[Task]:
Your answer should be each line of the entries that contains the word "button", copied in full.

[Dataset excerpts]:
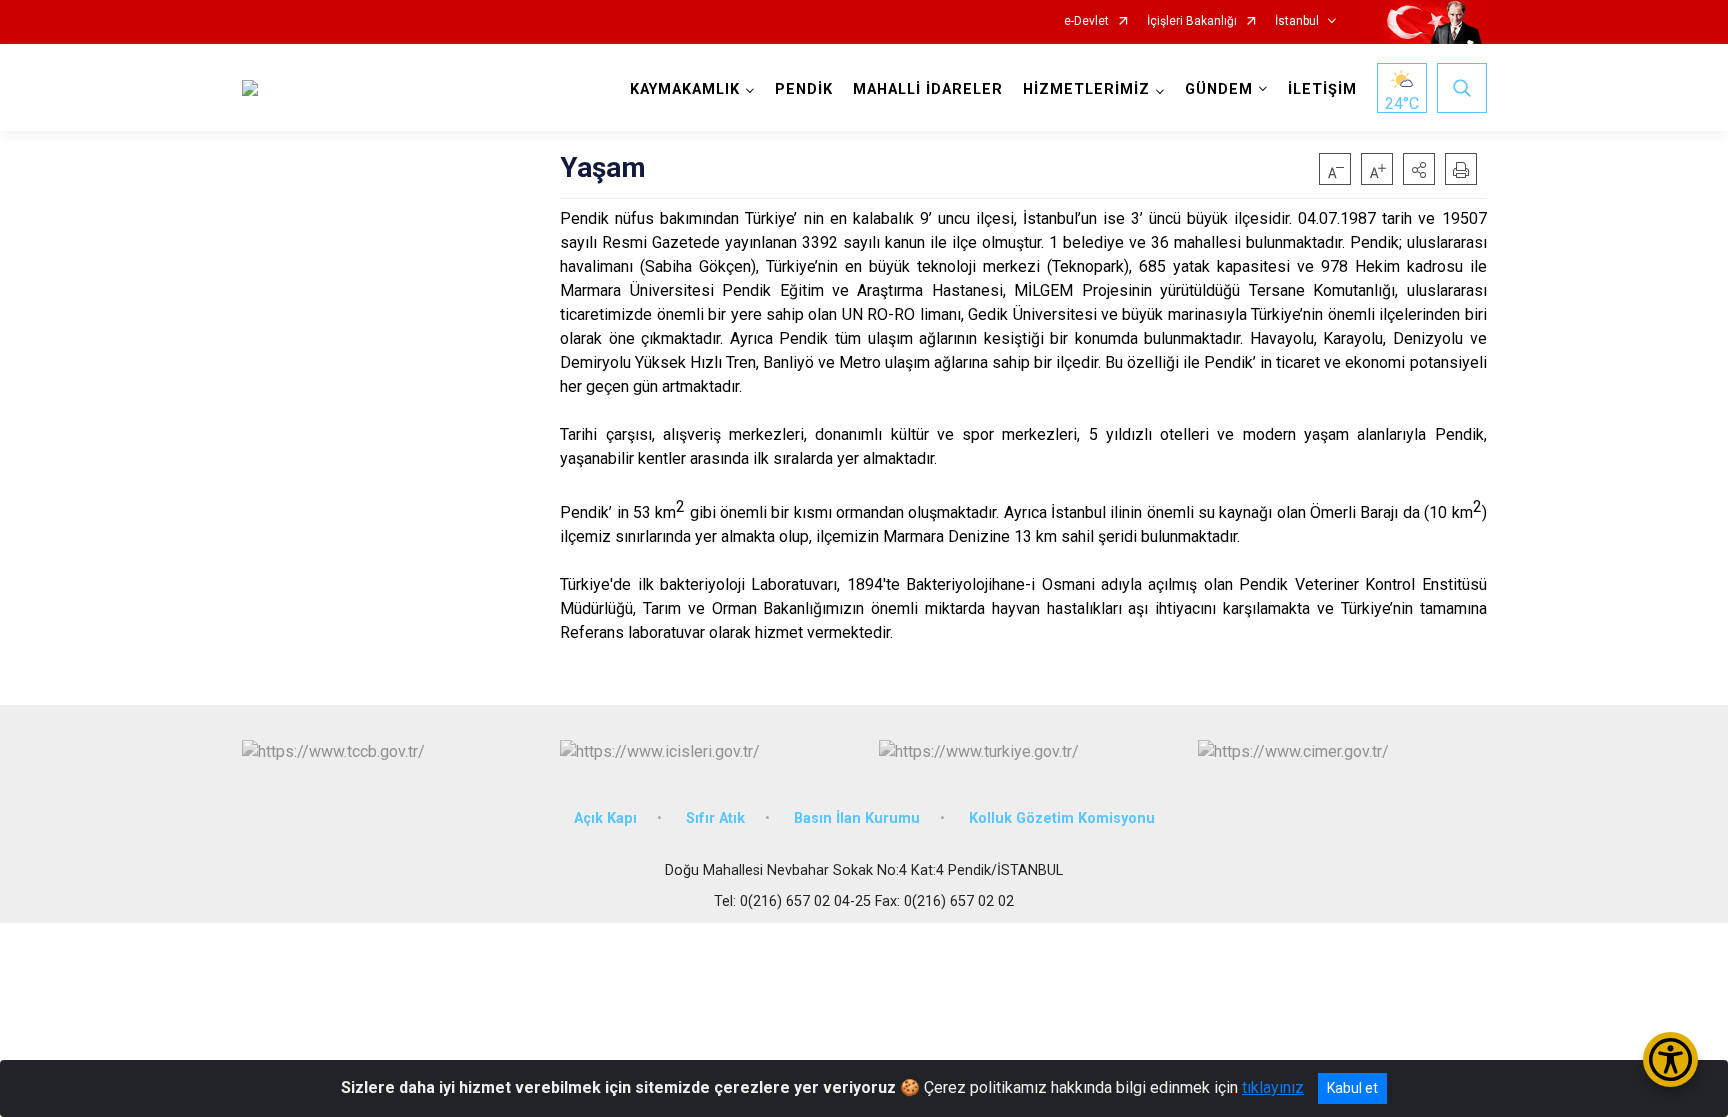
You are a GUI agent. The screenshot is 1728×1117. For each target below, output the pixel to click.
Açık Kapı (605, 818)
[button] (1419, 169)
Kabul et (1352, 1088)
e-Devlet (1086, 21)
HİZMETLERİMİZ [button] (1086, 89)
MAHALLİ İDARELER (928, 89)
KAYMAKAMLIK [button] (685, 89)
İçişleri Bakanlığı (1192, 21)
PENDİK (804, 89)
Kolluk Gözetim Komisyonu (1062, 818)
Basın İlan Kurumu (857, 818)
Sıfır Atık (715, 818)
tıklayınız (1273, 1087)
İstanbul (1297, 21)
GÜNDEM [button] (1219, 89)
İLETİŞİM (1322, 89)
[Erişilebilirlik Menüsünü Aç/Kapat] (1670, 1059)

[Answer space]:
[button] (1419, 169)
HİZMETLERİMİZ [button] (1086, 89)
KAYMAKAMLIK [button] (685, 89)
GÜNDEM [button] (1219, 89)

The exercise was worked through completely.